Wie gelangt eine Granne in den Körper des Hundes?

Beim Gassi-Gang kann sich leicht eine Granne mit ihren Widerhaken im Fell festsetzen. Dabei sind es nicht nur die Lose an der Pflanze hängenden Grannen die Probleme bereiten können sondern auch die bereits auf dem Boden liegenden. Durch die feinen Widerhaken wird verhindert, dass der Hund sie durch einfaches Abschütteln wieder los wird. Im Gegenteil – sie werden durch die Bewegung eher noch tiefer in das Fell des Hundes befördert, von wo aus sie sich schließlich wie kleine Pfeilspitzen weiter in die Haut bohren können. Liegen die Grannen auf dem Boden, so können sie sehr leicht in die Pfoten gelangen.

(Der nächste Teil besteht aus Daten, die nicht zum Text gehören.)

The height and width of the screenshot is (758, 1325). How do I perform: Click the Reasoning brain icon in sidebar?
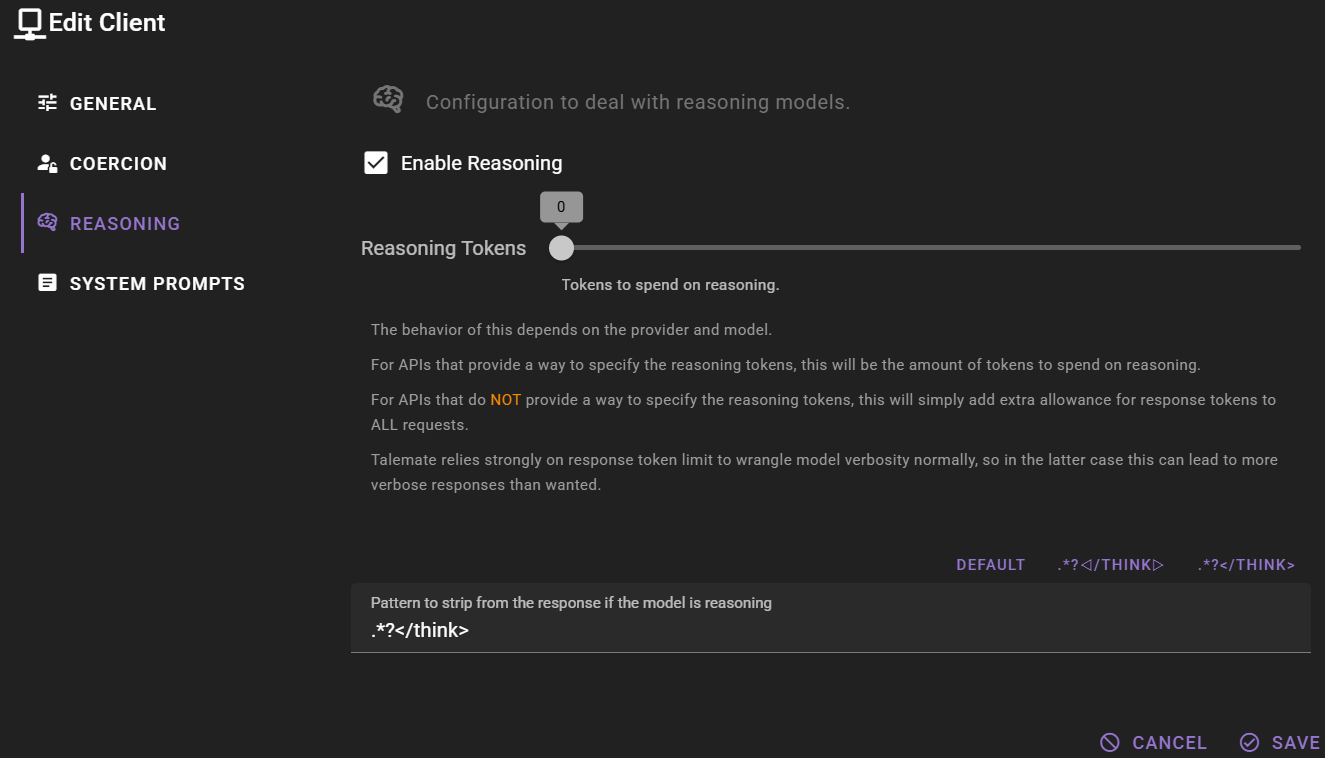click(x=47, y=223)
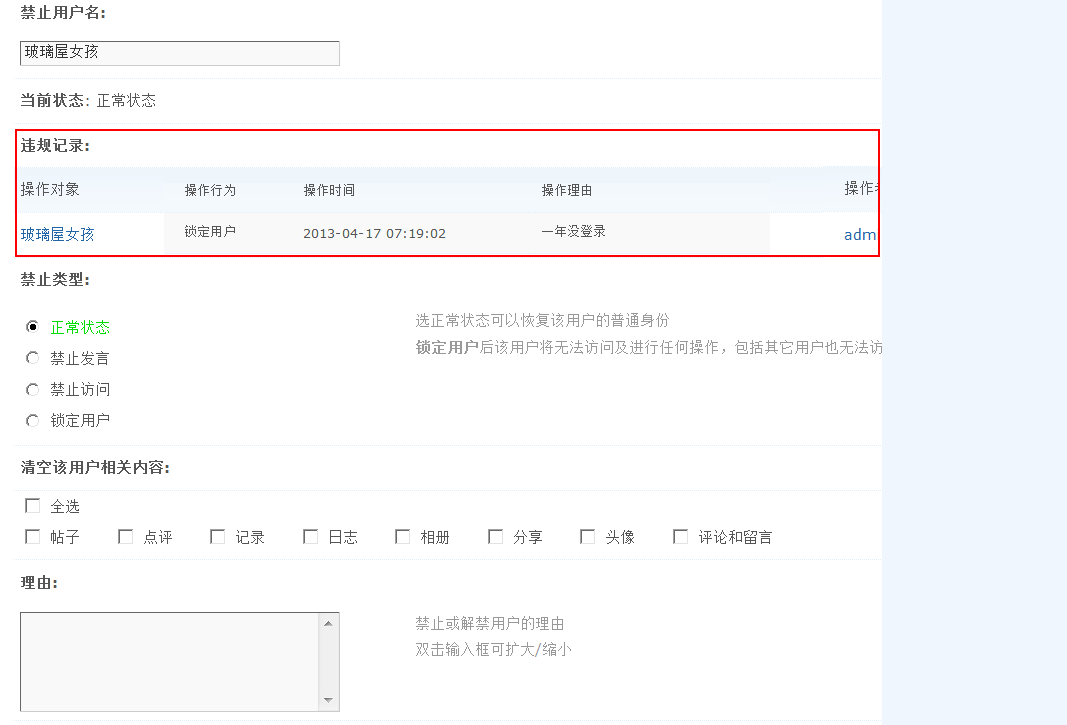This screenshot has height=725, width=1067.
Task: Select the 锁定用户 radio button
Action: (x=32, y=420)
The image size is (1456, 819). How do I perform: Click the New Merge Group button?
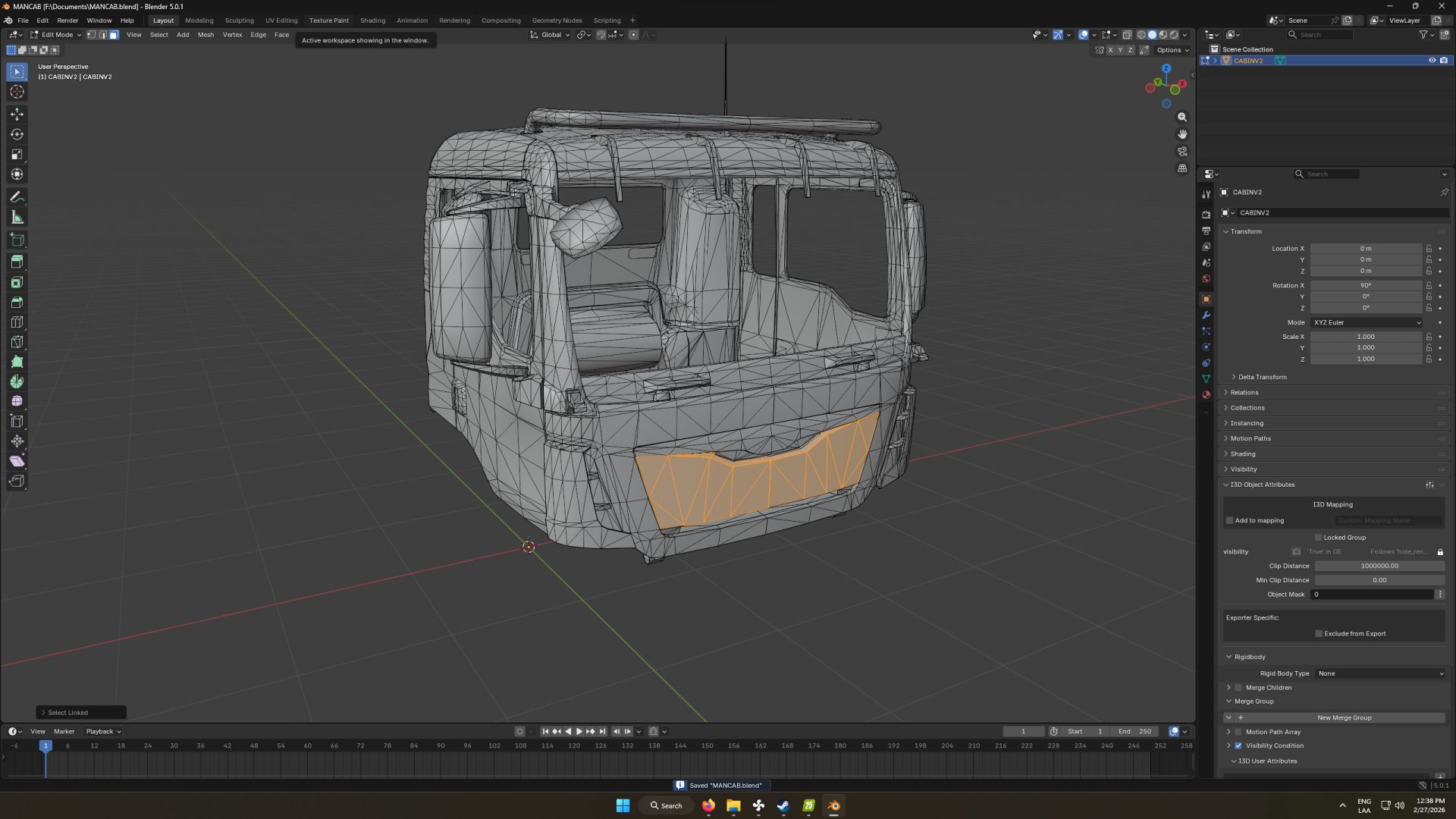tap(1344, 717)
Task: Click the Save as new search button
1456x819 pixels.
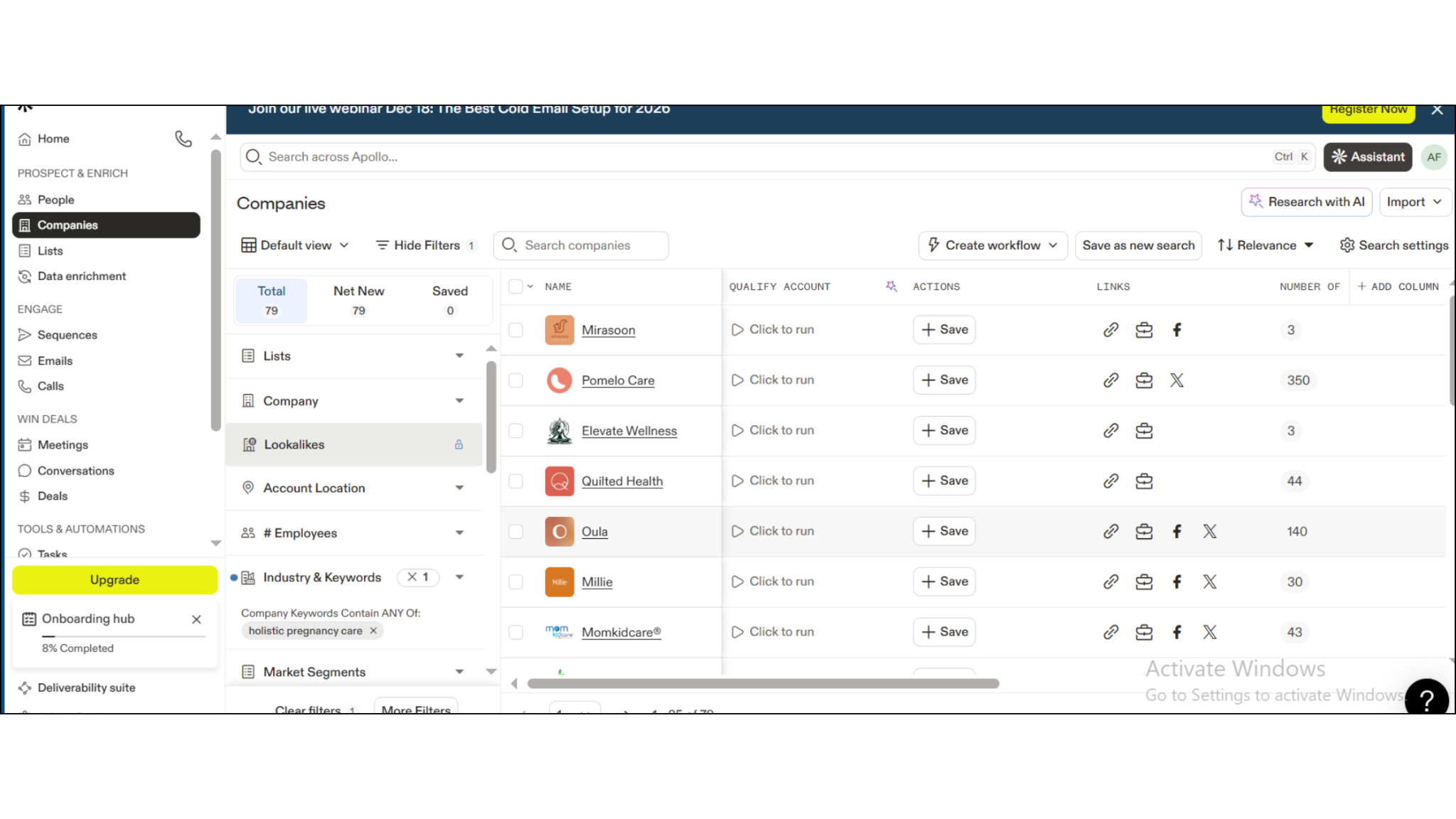Action: (x=1138, y=245)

Welche Anzeichen können darauf hinweisen, dass der Hund eine oder mehrere Grannen im Körper hat?

Symptome können sein:

  • plötzliches und langes Ablecken der Pfote
  • humpeln nach dem Spaziergang
  • husten oder niesen
  • zukneifen eines Auges
  • entzündetes geschwollenes Auge
  • Kopf schütteln
  • kratzen am Ohr
  • Rötung im Ohr
  • Schwellung der Pfote
  • gerötetes Auge

Sitzt eine Granne im Ohr des Hundes fest, wird er häufig den Kopf schütteln oder sich daran kratzen. Dadurch wir die Granne jedoch nur noch weiter in den Gehörgang einwandern, was zu einer schmerzhaften Gehörgangsentzündung führen kann. Eine Granne ist sogar in der Lage, sich durch das Trommelfell zu bohren und kann so am Innenohr schlimme Schäden verursachen. Auf keinen Fall solltet Sie versuchen, eine Granne mit einem Wattestäbchen aus dem Ohr herauszuholen. Meist kann sie nur noch unter Narkose entfernt vom Tierarzt entfernt werden.

Auch wenn meist Ohren und Pfoten betroffen sind, beachten Sie bitte das Grannen kaum eine Grenze kennen. Timmy hatte auch schon eine im Zahnfleisch stecken. Sollten Sie an ihrem Hund auch während des Spaziergangs Grannen entdecken sollten diese am Besten sofort entfernt werden und der Hund nach dem Spaziergang gründlich abgesucht werden. Auch ist es hilfreich das Fell möglichst kurz zu halten. Besonders an den Pfoten und zwischen den Ballen.